Anak-anak ini adalah manusia. Mereka bukan orang dewasa yang harus selalu dihukum jika mereka salah, mereka adalah anak-anak minim pengalaman dan pengetahuan. Jika orang dewasa dihukum karena kesalahan yang mereka perbuat, anak-anak boleh melakukan kesalahan. Kesalahan adalah salah satu pembelajaran yang menjadikan mereka bisa memperbaiki diri. Sebenarnya orang dewasa pun dapat menjadikan kesalahan sebagai cara memperbaiki diri, tetapi orang dewasa dianggap sudah memiliki cukup pengetahuan dan pengalaman, sehingga pantas dihukum.
Jika sekali bersalah lalu dengan sewenang-wenang mereka dihukum, tanpa
melakukan tanya jawab pada si anak, menanyakan alasan-alasan mengapa Ia
melakukannya, lalu mereka bisa belajar apa dari kesalahannya?
Mereka akan mempelajari bahwa, berbuat salah adalah hal yang memalukan dan
menakutkan. Karena dipermalukan di depan temannya dan dihukum sewenang-wenang.
Mereka akan selalu ragu dalam berbuat. Jika mereka ingin berbuat mereka akan
selalu mengalami konflik diri, jika saya lakukan ini nanti jangan-jangan saya
dihukum. Sehingga mereka selalu ketakutan saat akan berbuat sesuatu.
Kesalahan pertama anak hendaknya dimaklumi kemudian diberi dorongan untuk
memperbaiki diri.
Contohnya saja, pada bulan pertama saya mengajar, kami membuat peta konsep
bersama-sama.
Dengan alasan untuk mempersingkat waktu, saya menyarankan anak-anak untuk
langsung menulis dengan spidol, karena banyak dari mereka yang berencana
menulis dengan pensil dahulu baru menebali dengan spidol.
Sebenarnya tidak apa, jika mengedepankan kerapihan dengan ‘zero mistake’.
Tetapi begitu saya mengatakan langsung pakai spidol, banyak anak-anak
terutama anak perempuan yang protes dan berkata,
“Buuu, pake pensil aja bu, nanti di salin biar ga salah.”
“Iya buuu, nanti kalo salah gimana bu? Dihapus ga bisa, di tip-ex ga bisa
ditulisi lagi, kan pake spidol?”
Saya membalas dengan tenang,
“Salah gapapa, tinggal dicoret. Ada coret-coret gapapa, yang penting
tulisannya jelas terbaca. SALAH TIDAK APA.”

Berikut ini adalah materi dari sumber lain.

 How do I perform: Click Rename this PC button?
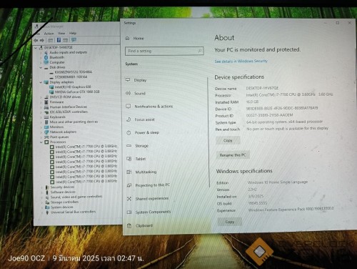tap(233, 155)
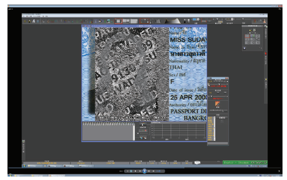Image resolution: width=287 pixels, height=180 pixels.
Task: Click the yellow icon on the right sidebar tab
Action: click(x=266, y=79)
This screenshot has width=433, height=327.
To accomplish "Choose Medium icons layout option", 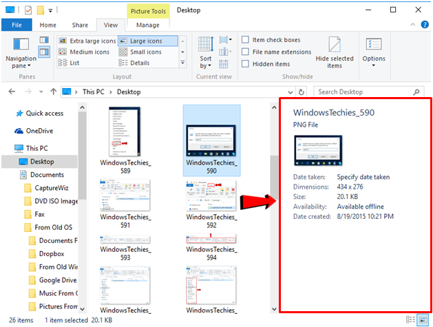I will 89,52.
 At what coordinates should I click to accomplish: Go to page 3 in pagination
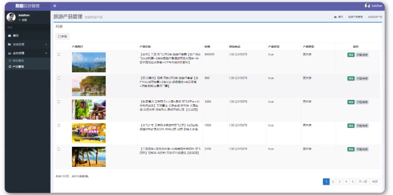(339, 181)
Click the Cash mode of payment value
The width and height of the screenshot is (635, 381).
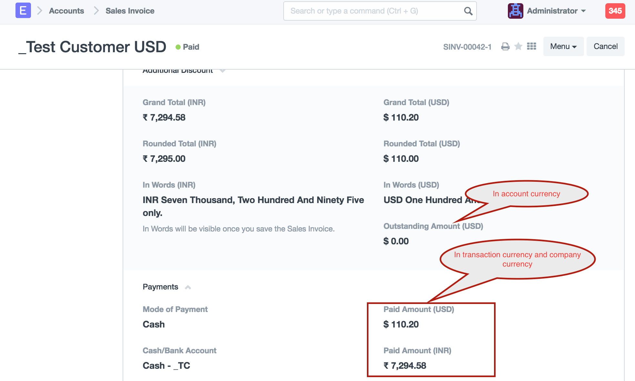pos(154,324)
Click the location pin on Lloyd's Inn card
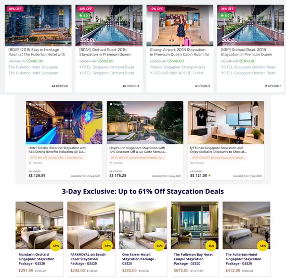Screen dimensions: 286x278 (111, 104)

Mereka lalu berkekspresi wajah yang tidak biasa, semacam heran campur
senang.
Mungkin mereka berpikir, “oh, boleh ya salah? Oh boleh ya dicoret? Berarti kalo
salah gapapa?”
Yang saya harapkan memang, mereka tidak harus takut berbuat salah. Bukan berarti
‘kesalahan’ laku yang jelas tidak boleh dilakukan seperti memukul, mengejek
dll. Tetapi tidak takut salah dalam berbicara, berpendapat, bertanya (untuk
memenuhi tuntutan rasa ingin tahu mereka) atau untuk sekedar menulis seperti
tadi.
Juga dalam kesalahan yang dilakukan anak seperti pada postingan saya
sebelumnya yaitu Pembelajaran Menantang yang Berharga.
Dalam suatu permasalahan terdapat kesalahan yang diperbuat anak.

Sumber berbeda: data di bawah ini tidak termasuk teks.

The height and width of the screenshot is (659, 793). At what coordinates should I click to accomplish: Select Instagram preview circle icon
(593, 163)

Sebelum melakukan tindakan, saya selalu bertanya mengapa begitu atau apa
alasannya.
Seperti saat seorang anak lelaki ‘99’ yang pada suatu hari tidak masuk
sekolah tanpa keterangan. Keesokan harinya, Ia masuk sekolah seperti biasa dan
saya menanyainya.
Saya : “99, kamu kemarin kenapa gak
masuk? Sakit tah?”
99 : “Enggak sakit bu.”
Saya : “Terus kenapa kok gak masuk?”
99 : “Soalnya saya gak suka duduk
sebangku sama anak perempuan bu.”
Saya langsung menghentikan pembicaraan dan langsung membatin.
Bahkan anak memiliki alasan lebih besar
untuk tidak masuk sekolah daripada masuk sekolah dan belajar.

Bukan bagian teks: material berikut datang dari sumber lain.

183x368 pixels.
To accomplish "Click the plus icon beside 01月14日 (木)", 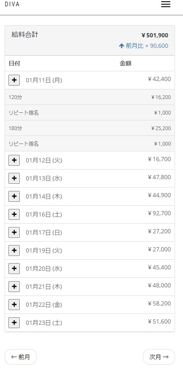I will (x=14, y=196).
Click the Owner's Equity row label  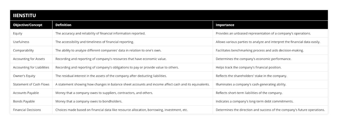click(24, 76)

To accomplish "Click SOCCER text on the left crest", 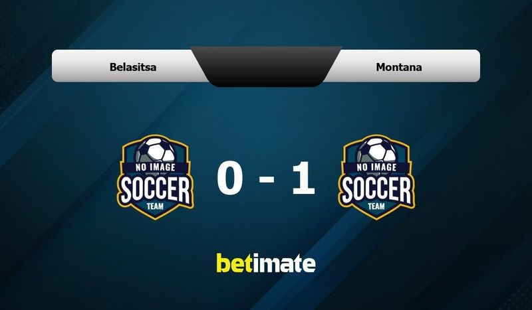I will pyautogui.click(x=156, y=190).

Duduk dengan anak perempuan lebih tidak
enak jika harus belajar di sekolah.
Jadi, tidak masuk sekolah lebih
menenangkan.
Sehingga, saya berpikir, anak-anak harus merasa aman dan nyaman terlebih
dahulu, baru mereka mau belajar atau dapat belajar.
Saya berharap lebih banyak lagi anak-anak yang tidak ‘takut’.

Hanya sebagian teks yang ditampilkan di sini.